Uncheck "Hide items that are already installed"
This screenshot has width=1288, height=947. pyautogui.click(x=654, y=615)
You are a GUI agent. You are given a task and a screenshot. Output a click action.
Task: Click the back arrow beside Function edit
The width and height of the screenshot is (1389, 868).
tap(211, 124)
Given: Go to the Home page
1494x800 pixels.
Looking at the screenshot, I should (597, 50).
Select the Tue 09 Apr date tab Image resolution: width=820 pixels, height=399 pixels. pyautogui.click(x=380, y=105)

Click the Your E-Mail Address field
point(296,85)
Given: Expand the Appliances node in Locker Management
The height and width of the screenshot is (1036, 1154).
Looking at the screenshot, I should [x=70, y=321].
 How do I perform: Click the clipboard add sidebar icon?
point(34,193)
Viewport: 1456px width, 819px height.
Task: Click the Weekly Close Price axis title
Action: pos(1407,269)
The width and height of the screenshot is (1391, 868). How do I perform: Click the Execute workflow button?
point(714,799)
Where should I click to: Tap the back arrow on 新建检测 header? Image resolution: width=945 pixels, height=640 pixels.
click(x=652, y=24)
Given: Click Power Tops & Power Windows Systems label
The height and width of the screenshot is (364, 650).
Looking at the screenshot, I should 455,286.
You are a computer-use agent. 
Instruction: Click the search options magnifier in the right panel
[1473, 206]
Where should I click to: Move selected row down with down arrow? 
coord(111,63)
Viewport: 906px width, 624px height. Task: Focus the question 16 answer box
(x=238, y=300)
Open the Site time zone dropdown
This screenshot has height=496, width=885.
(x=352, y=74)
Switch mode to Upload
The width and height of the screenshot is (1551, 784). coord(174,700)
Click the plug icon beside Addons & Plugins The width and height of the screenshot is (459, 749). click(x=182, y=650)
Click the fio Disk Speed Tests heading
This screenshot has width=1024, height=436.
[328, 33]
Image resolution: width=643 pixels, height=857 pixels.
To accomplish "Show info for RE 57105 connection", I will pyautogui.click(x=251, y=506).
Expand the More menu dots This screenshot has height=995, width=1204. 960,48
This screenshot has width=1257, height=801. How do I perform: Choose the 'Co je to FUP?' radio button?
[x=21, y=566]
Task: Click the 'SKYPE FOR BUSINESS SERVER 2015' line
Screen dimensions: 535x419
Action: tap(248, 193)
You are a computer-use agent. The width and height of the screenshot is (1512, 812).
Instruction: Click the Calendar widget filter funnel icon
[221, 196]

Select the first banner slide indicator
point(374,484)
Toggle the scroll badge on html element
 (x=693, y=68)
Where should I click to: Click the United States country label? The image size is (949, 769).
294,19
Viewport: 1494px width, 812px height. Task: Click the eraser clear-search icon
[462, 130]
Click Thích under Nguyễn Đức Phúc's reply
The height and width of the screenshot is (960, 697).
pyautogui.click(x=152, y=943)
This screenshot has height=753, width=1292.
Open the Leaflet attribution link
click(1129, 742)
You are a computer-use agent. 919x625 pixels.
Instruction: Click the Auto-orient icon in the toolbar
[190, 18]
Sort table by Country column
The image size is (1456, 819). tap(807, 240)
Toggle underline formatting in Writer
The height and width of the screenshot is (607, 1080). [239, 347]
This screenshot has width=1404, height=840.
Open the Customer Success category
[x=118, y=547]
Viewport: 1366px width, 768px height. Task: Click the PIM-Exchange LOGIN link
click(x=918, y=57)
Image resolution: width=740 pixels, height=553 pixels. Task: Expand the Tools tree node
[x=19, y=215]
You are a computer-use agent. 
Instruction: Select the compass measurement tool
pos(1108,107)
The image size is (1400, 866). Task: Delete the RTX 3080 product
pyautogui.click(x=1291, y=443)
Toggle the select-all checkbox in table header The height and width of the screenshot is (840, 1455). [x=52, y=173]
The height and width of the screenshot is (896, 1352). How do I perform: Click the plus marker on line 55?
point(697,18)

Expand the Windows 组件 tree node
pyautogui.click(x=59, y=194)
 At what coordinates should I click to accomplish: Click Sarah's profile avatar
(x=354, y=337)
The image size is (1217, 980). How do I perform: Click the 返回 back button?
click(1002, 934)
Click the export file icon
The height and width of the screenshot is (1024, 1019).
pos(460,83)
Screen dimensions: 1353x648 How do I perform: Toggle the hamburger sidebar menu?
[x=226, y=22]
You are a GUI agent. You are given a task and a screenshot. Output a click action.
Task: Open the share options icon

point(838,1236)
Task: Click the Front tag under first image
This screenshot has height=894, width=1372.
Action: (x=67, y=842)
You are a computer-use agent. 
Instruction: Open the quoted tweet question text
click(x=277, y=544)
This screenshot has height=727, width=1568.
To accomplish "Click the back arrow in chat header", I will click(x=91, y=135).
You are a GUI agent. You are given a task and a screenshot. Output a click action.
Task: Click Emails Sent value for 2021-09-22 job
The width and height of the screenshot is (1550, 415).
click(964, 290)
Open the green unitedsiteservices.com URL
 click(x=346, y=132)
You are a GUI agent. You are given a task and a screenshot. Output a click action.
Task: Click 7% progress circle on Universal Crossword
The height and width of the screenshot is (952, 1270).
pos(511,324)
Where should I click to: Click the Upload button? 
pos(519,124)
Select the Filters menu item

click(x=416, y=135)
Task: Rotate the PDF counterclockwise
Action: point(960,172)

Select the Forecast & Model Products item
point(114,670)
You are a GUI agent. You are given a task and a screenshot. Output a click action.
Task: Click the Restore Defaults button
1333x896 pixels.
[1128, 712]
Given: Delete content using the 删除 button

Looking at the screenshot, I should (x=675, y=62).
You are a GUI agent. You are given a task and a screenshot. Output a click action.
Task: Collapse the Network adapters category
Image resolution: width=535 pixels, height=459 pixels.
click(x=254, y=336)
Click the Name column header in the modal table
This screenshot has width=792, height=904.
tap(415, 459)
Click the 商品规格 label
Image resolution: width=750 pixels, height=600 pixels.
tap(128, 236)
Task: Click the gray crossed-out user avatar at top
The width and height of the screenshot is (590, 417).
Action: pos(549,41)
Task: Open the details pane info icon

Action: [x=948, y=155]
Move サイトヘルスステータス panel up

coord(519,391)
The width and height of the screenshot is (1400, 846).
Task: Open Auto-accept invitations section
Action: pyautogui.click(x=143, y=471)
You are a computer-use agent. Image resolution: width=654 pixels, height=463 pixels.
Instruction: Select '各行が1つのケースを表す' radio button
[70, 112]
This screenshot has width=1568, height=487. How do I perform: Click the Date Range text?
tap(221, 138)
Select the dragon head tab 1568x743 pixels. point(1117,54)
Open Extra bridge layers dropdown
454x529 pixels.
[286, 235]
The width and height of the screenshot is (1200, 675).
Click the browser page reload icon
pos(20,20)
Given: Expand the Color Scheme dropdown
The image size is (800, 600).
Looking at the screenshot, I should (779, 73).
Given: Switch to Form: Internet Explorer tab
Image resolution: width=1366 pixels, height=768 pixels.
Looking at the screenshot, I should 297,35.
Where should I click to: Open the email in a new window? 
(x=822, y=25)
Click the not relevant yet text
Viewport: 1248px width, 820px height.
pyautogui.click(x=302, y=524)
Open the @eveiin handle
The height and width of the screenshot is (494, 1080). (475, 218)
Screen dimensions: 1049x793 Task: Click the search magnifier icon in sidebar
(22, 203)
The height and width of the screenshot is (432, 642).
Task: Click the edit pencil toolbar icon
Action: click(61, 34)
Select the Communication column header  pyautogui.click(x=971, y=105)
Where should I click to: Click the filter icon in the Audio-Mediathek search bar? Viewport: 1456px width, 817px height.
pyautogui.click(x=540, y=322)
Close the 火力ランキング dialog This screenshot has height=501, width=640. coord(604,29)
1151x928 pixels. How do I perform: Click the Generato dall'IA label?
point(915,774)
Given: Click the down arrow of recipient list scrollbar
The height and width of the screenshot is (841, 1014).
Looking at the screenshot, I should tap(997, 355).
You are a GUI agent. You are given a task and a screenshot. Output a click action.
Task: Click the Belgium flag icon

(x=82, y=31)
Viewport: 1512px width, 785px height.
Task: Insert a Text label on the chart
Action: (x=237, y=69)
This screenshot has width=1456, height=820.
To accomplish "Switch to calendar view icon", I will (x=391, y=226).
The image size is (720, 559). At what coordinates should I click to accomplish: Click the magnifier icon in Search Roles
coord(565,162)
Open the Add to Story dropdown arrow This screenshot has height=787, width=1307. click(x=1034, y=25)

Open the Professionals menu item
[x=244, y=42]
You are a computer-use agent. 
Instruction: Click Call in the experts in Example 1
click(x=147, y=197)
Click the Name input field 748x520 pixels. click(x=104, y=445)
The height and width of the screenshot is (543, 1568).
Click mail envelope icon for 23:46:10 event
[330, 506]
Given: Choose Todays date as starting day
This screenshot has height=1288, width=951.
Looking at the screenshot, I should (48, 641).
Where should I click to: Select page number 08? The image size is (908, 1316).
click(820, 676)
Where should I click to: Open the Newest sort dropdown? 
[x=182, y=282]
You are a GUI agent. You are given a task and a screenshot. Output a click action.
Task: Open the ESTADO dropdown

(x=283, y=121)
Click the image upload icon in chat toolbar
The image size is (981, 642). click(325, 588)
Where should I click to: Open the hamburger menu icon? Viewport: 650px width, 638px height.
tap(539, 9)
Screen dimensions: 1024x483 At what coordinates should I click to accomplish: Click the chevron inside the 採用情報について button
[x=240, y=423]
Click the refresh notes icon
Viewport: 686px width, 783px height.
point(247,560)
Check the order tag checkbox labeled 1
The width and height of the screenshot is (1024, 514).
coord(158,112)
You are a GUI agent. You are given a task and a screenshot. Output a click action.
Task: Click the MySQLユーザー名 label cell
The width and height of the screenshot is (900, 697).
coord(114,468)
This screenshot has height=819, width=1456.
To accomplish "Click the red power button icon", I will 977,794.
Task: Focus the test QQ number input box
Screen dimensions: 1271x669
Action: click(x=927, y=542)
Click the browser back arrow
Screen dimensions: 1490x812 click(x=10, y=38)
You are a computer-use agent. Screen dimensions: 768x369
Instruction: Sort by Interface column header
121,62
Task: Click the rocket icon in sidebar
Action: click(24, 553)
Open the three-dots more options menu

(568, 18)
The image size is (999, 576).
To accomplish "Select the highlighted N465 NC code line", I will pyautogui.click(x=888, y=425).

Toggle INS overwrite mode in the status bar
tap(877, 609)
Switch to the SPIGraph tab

──────

Can you rewrite the rows starting with the line with "Screen dimensions: 1353x648" and going on through the line with "click(x=277, y=544)", renaming "hamburger sidebar menu" to "navigation drawer" and leaving everything else unchanged?

Screen dimensions: 1353x648 How do I perform: Toggle the navigation drawer?
[x=226, y=22]
You are a GUI agent. You are given a task and a screenshot. Output a click action.
Task: Open the share options icon

point(838,1236)
Task: Click the Front tag under first image
This screenshot has height=894, width=1372.
Action: (x=67, y=842)
You are a computer-use agent. 
Instruction: Open the quoted tweet question text
click(x=277, y=544)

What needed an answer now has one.